Auch wenn ich Arnold Schwarzenegger in Bezug auf das Gouverneursamt in Kalifornien für nicht geeignet halte, so würde ich ihm dennoch nicht das Recht abschlagen, zu kandidieren. Ein Wahlkampf sollte mit Sachargumenten geführt werden. Die Dekonstruktion des politischen Gegners durch konstruierte Zusammenhänge oder falsche Behauptungen schadet allen Beteiligten und dem Amt an sich.

Das jetzt Details aus der Vergangenheit von Gustav Schwarzenegger, dem Vater von Arnold Schwarzenegger, auftauchen, muss daher auch im Zusammenhang mit dem Wahlkampf in Kalifornien gesehen werden. Wenn geschrieben wird, dass Gustav Schwarzenegger in der Zeit des Nationalsozialismus Stabsfeldwebel bei der SA war, gibt es an der Tatsache an sich nichts zu beschönigen. Es stellt sich eher die Frage, wem die Veröffentlichung dient.

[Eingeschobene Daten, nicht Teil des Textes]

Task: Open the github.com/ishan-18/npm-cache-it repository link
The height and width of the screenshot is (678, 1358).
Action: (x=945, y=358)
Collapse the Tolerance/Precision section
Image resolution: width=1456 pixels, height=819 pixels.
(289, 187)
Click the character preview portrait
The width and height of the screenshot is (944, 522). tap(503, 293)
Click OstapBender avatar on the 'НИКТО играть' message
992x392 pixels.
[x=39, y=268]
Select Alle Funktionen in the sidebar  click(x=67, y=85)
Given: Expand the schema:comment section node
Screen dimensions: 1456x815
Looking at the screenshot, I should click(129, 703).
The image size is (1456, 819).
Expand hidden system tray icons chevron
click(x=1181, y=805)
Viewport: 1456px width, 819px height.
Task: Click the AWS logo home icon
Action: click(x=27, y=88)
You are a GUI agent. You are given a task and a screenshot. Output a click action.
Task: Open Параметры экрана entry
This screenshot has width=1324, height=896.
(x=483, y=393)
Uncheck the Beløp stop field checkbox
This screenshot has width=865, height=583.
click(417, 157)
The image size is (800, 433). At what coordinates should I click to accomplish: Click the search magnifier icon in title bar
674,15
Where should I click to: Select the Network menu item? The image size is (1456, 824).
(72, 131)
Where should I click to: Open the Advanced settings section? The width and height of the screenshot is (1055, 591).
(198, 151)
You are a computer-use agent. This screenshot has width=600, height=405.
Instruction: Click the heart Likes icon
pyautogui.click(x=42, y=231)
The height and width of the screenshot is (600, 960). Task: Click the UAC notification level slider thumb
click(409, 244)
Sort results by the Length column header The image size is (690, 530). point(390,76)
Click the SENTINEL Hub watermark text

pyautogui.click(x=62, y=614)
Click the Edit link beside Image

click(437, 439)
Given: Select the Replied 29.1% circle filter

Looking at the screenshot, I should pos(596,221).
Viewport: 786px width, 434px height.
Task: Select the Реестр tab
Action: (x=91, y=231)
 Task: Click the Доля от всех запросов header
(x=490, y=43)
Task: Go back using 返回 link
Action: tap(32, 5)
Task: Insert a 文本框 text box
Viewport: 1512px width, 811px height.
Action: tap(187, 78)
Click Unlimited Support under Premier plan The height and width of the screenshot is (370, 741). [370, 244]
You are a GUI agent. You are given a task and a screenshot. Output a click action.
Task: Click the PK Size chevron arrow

Die Aufklärung über die Verbrechen und Verbrecher der NS-Zeit ist heute auch mit größerem zeitlichen Abstand notwendig und wird es auch immer bleiben. Im Fall von Gustav Schwarzenegger geht es aber offensichtlich um etwas ganz anders. Es geht um die moralische Beschädigung des Gouverneurskandidaten Arnold Schwarzenegger. Er soll für die Vergangenheit seines Vaters die Verantwortung übernehmen. Diese Form der Diffamierung bezeichnet man gelegentlich mit dem sehr unschönen Wort „Sippenhaft“. Von einer sachlichen Diskussion um Inhalte ist das meilenweit entfernt.